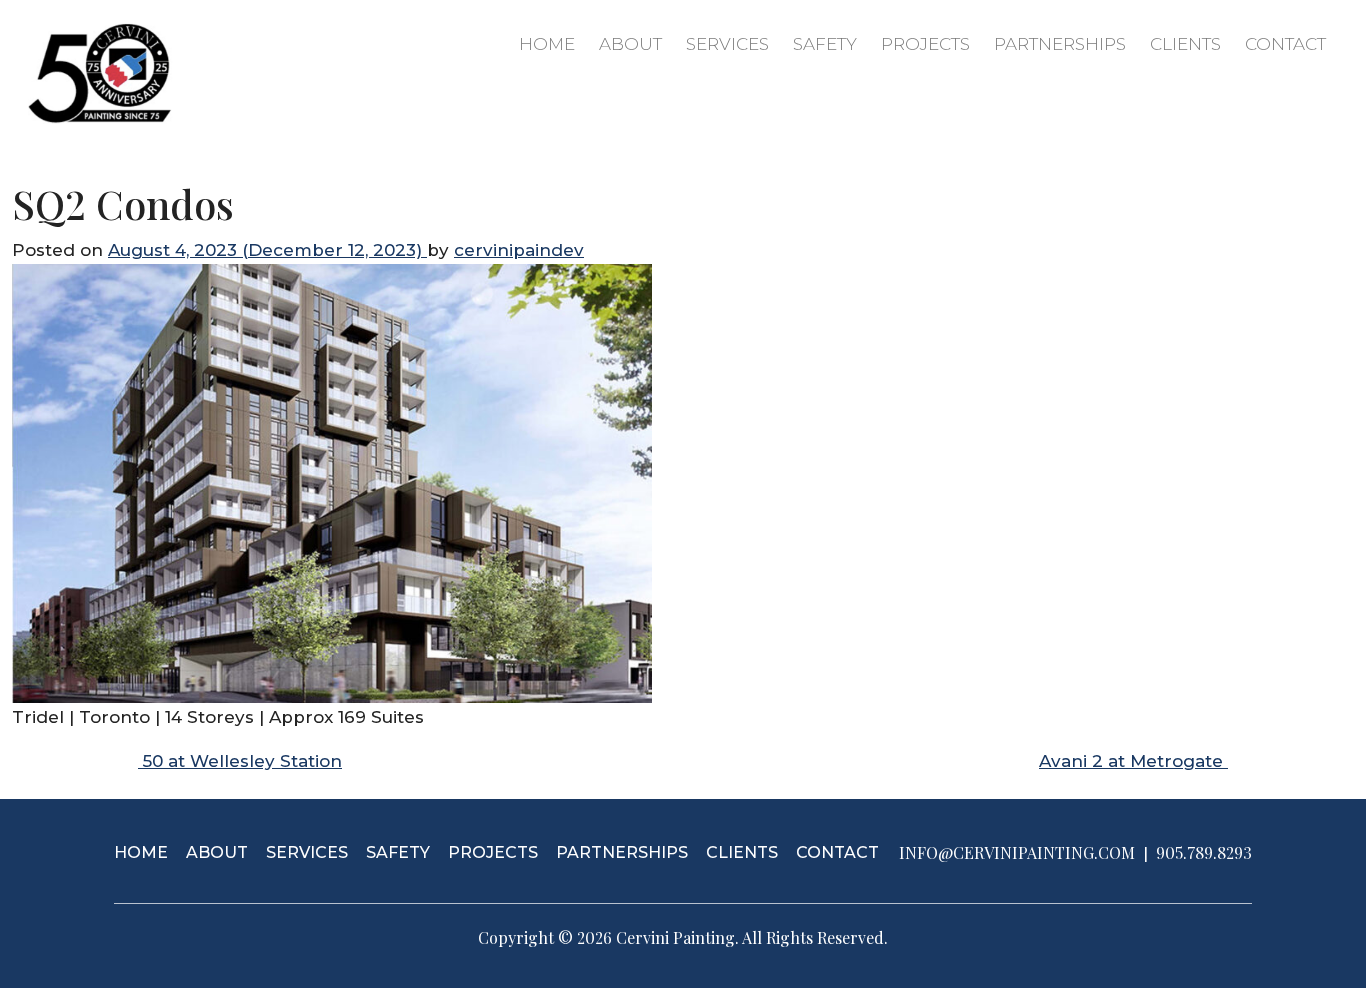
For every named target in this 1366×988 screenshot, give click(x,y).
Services (727, 44)
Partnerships (1060, 44)
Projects (925, 44)
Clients (1185, 44)
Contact (1285, 44)
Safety (825, 44)
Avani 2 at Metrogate (1133, 761)
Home (547, 44)
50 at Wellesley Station (240, 761)
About (630, 44)
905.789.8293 (1204, 852)
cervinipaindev (519, 250)
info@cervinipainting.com (1017, 852)
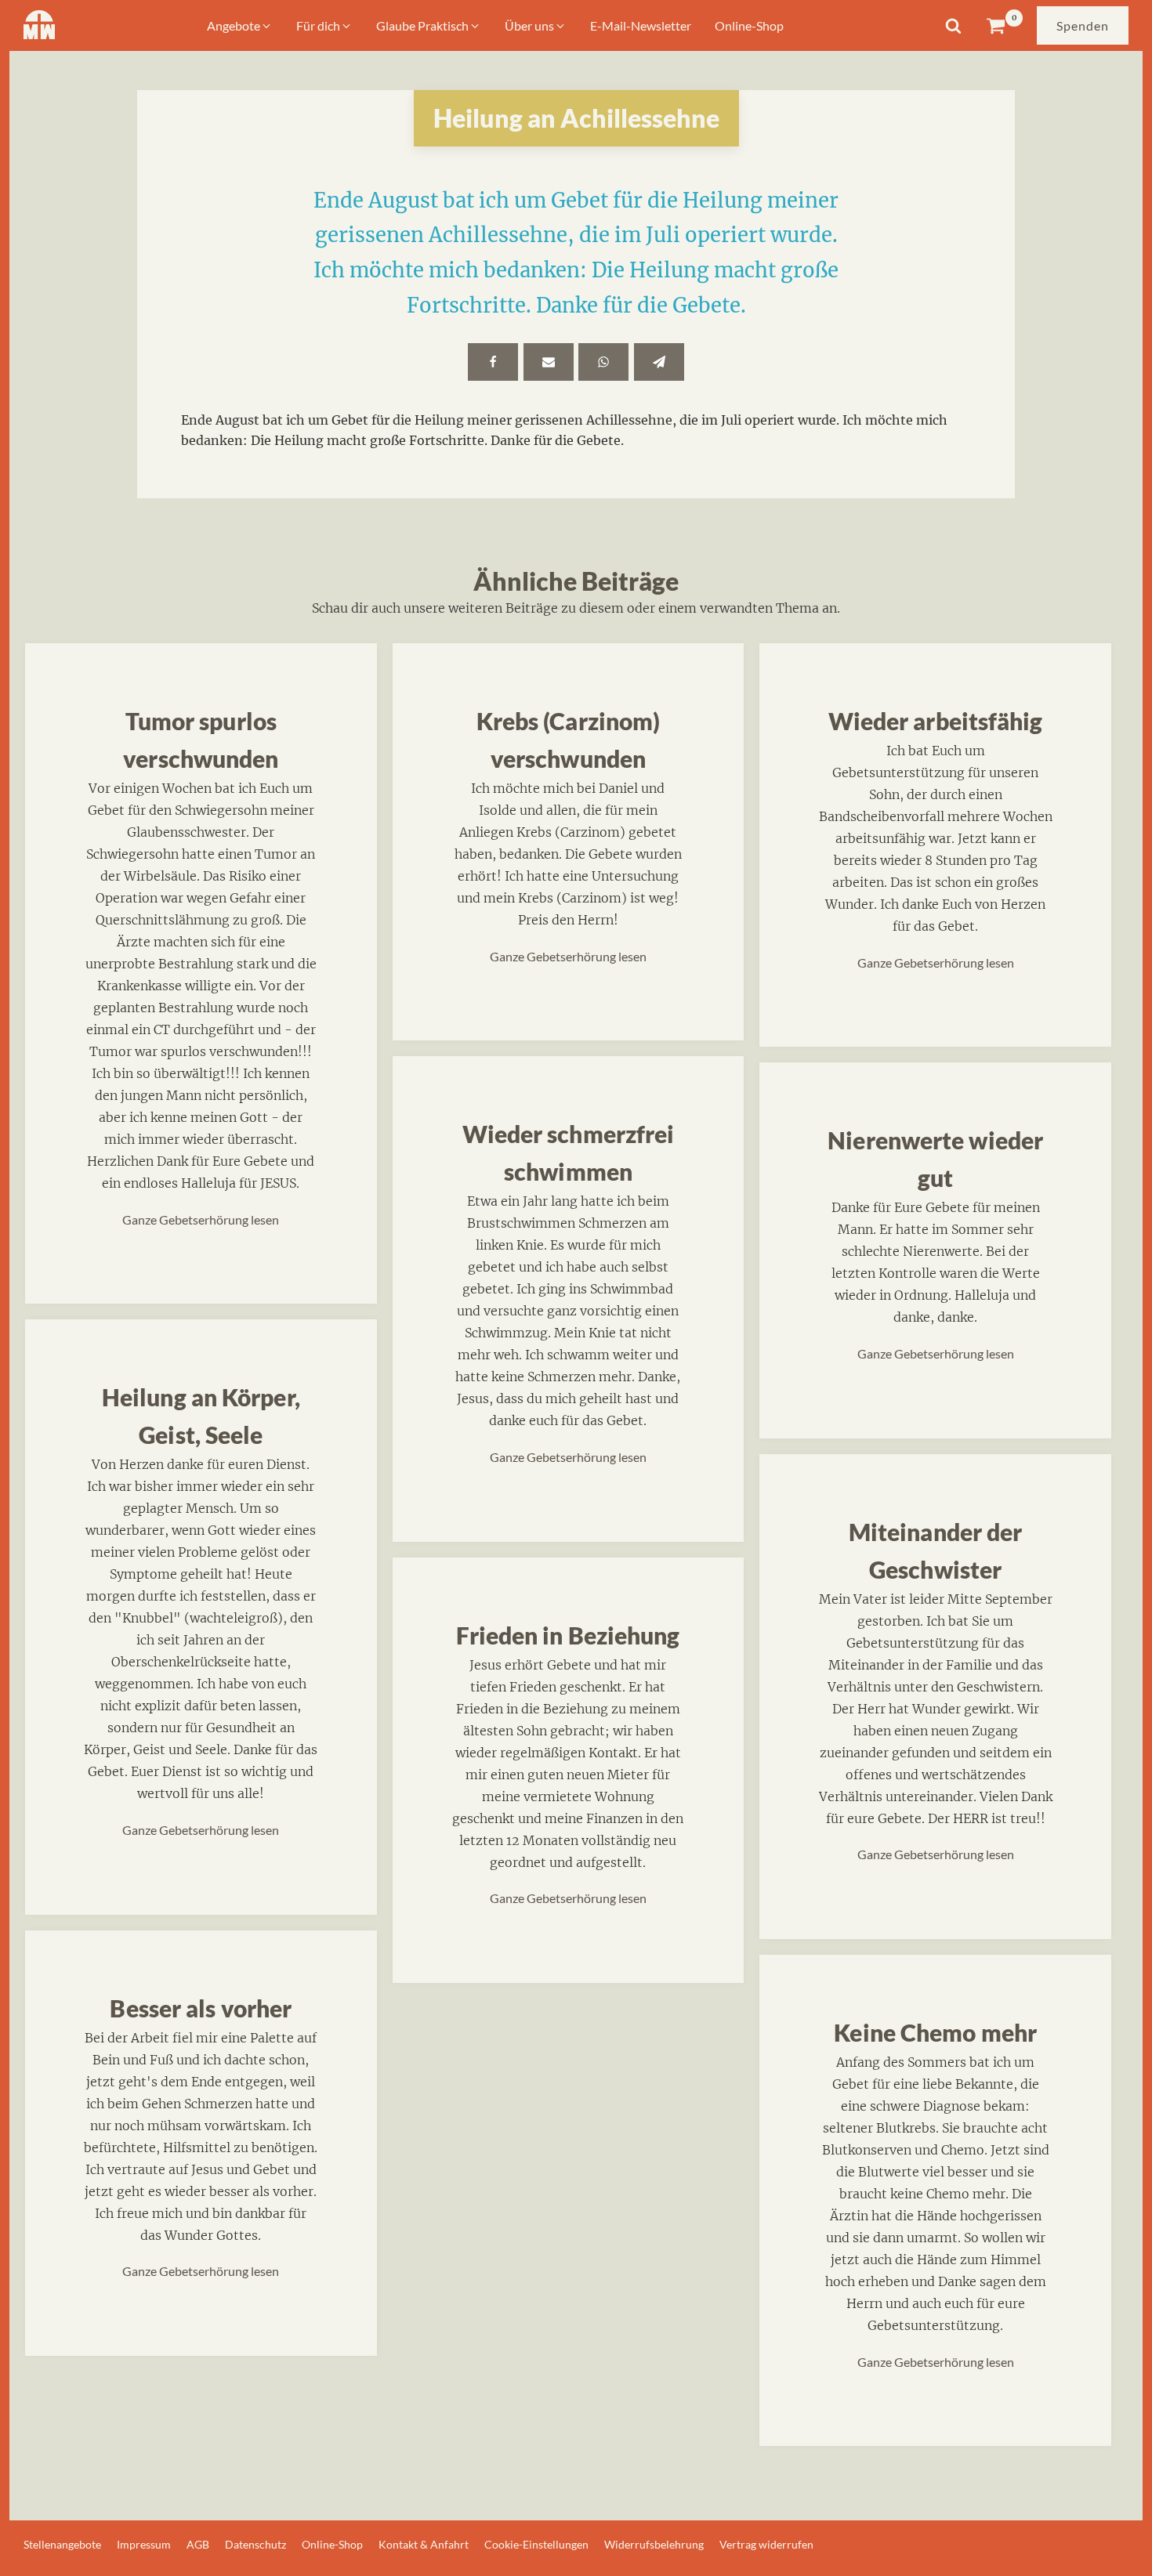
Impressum (144, 2544)
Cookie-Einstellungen (536, 2544)
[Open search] (953, 25)
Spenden (1082, 25)
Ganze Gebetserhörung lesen (200, 1219)
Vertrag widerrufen (766, 2544)
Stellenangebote (62, 2544)
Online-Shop (332, 2544)
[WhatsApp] (603, 362)
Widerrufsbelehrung (654, 2544)
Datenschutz (255, 2544)
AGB (198, 2544)
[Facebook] (493, 362)
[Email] (548, 362)
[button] (239, 26)
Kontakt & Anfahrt (424, 2544)
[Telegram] (659, 362)
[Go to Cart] (1004, 25)
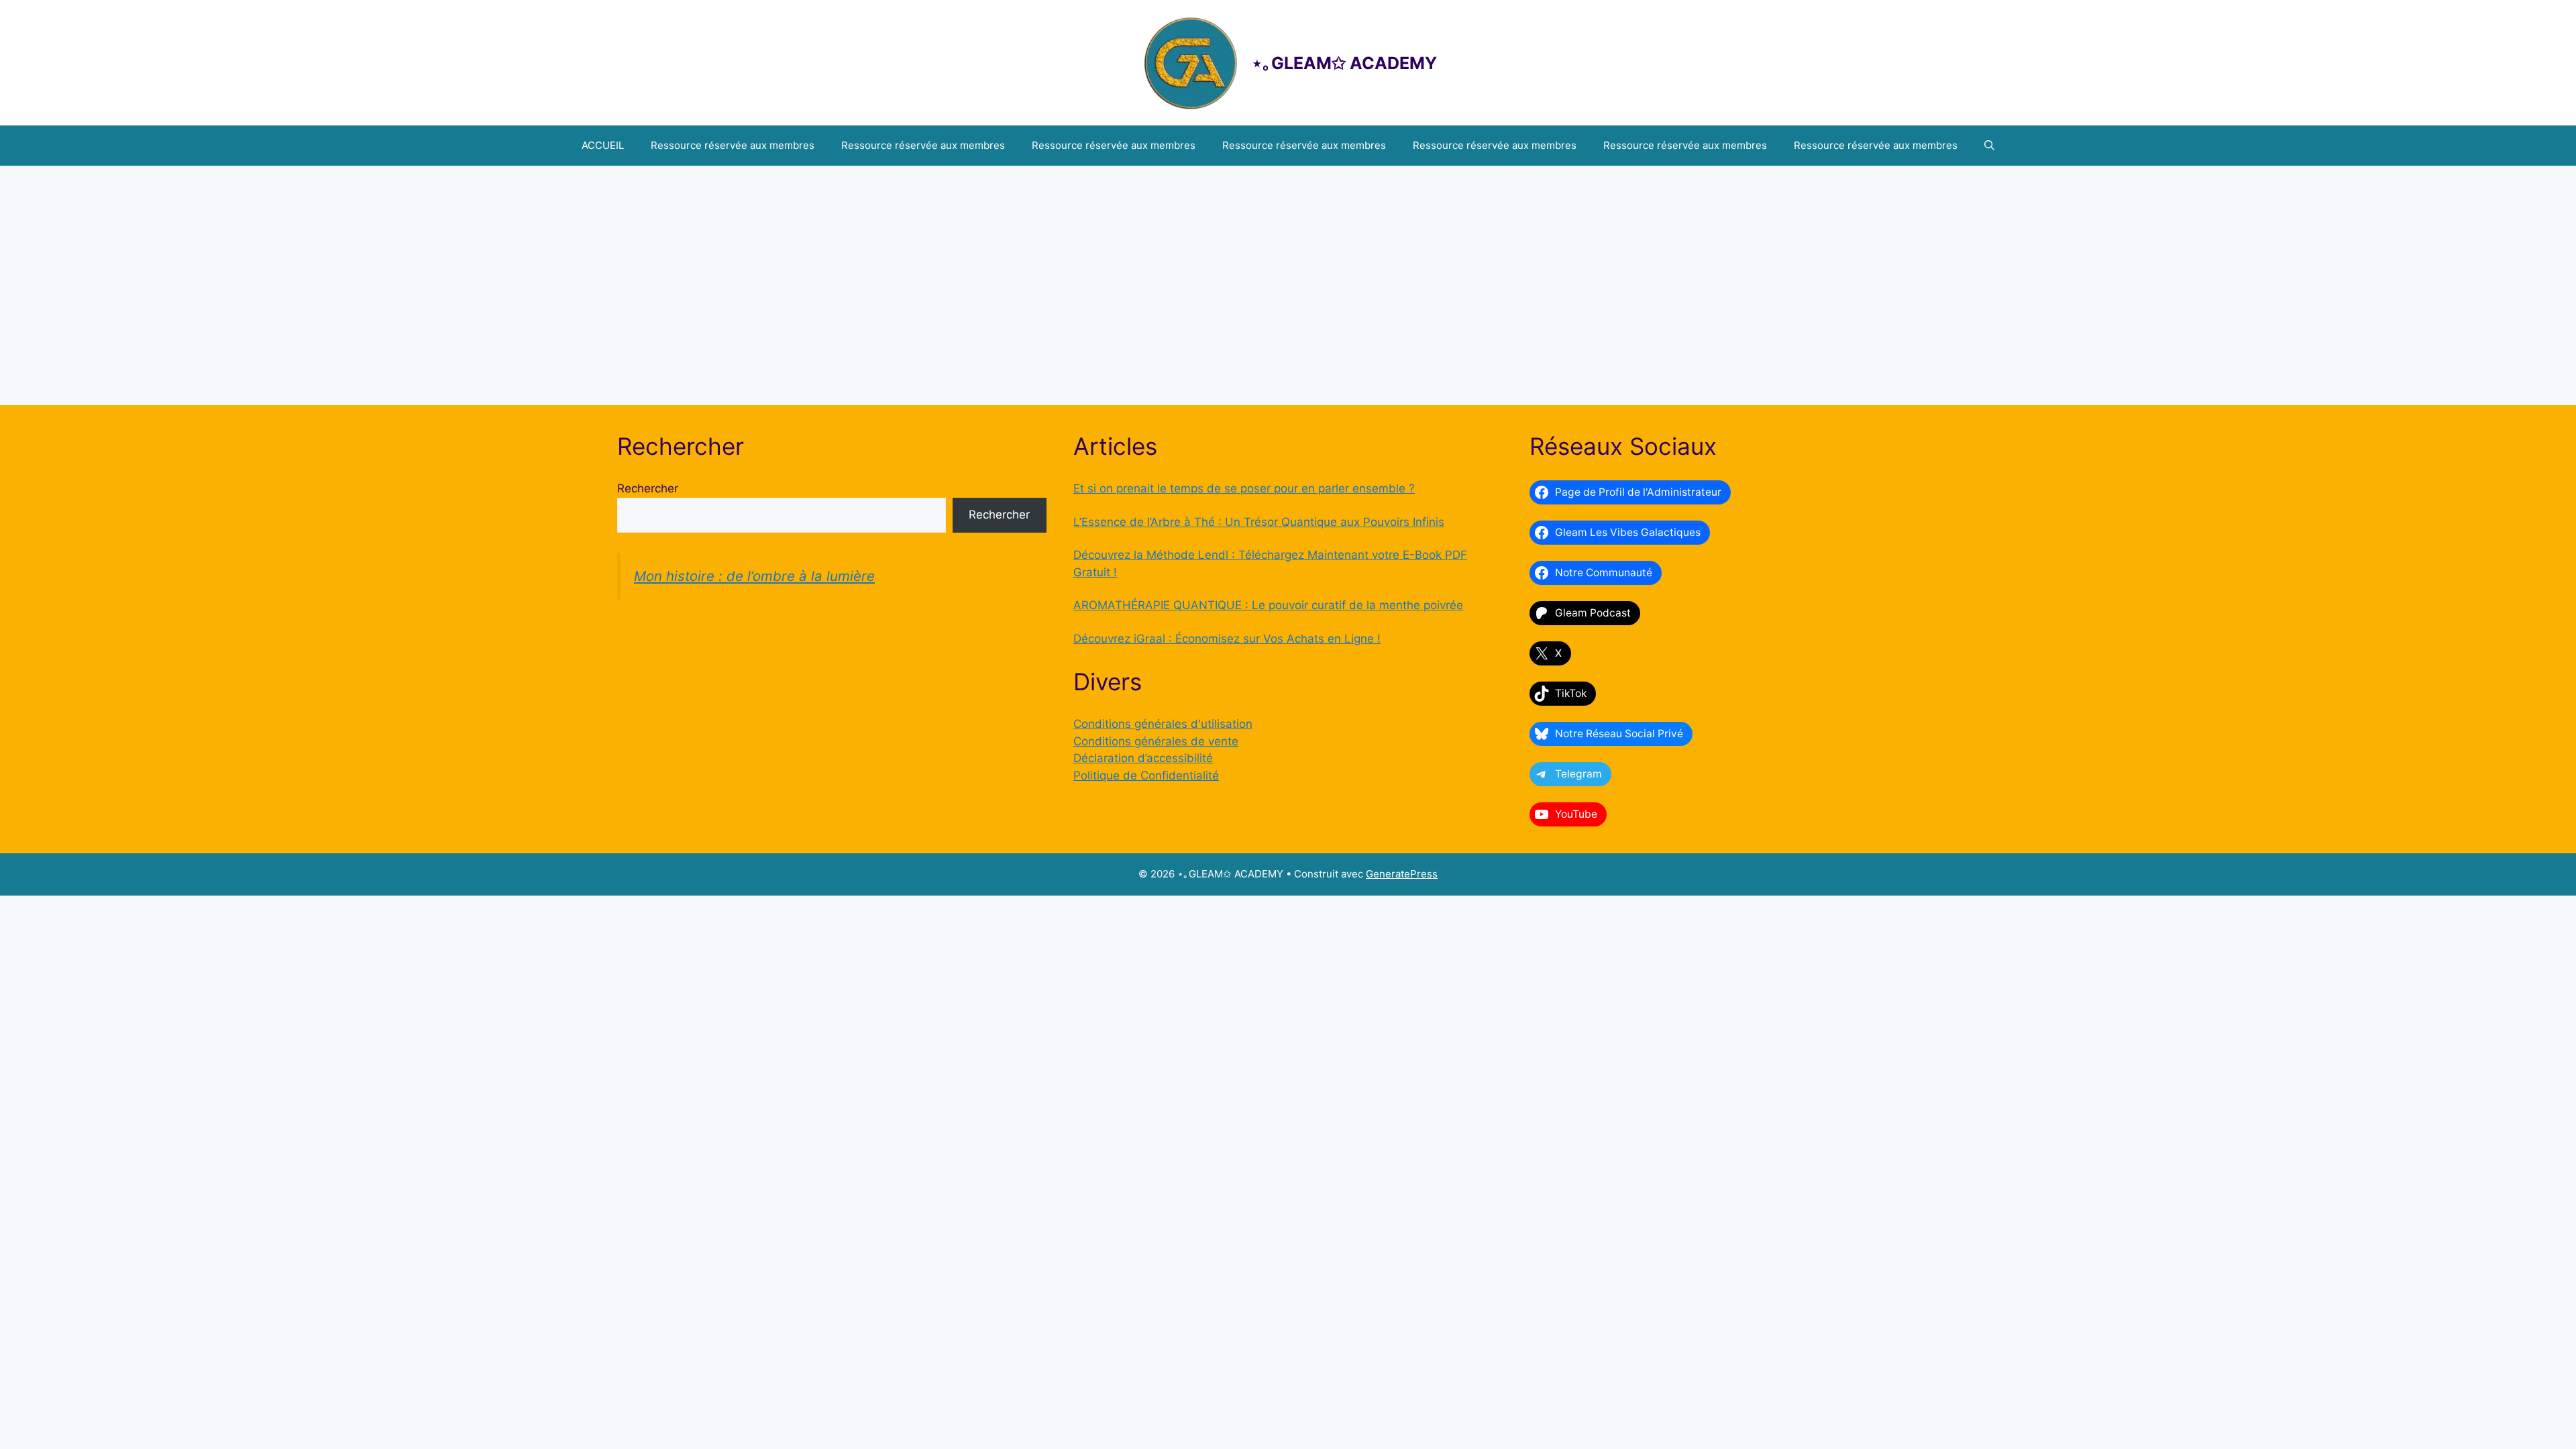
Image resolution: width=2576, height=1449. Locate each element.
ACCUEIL (603, 145)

● ● ● ● ● ● ●

About this exercise: Start with the line with "info@cervinipainting.com (1017, 852)" in the listing above and stop after the line with "[Email] (548, 362)". Write out exactly the lines in that stretch and no others, without pictures.

Answer for this exercise:
info@cervinipainting.com (1017, 852)
Impressum (144, 2544)
Cookie-Einstellungen (536, 2544)
[Open search] (953, 25)
Spenden (1082, 25)
Ganze Gebetserhörung lesen (200, 1219)
Vertrag widerrufen (766, 2544)
Stellenangebote (62, 2544)
Online-Shop (332, 2544)
[WhatsApp] (603, 362)
Widerrufsbelehrung (654, 2544)
Datenschutz (255, 2544)
AGB (198, 2544)
[Facebook] (493, 362)
[Email] (548, 362)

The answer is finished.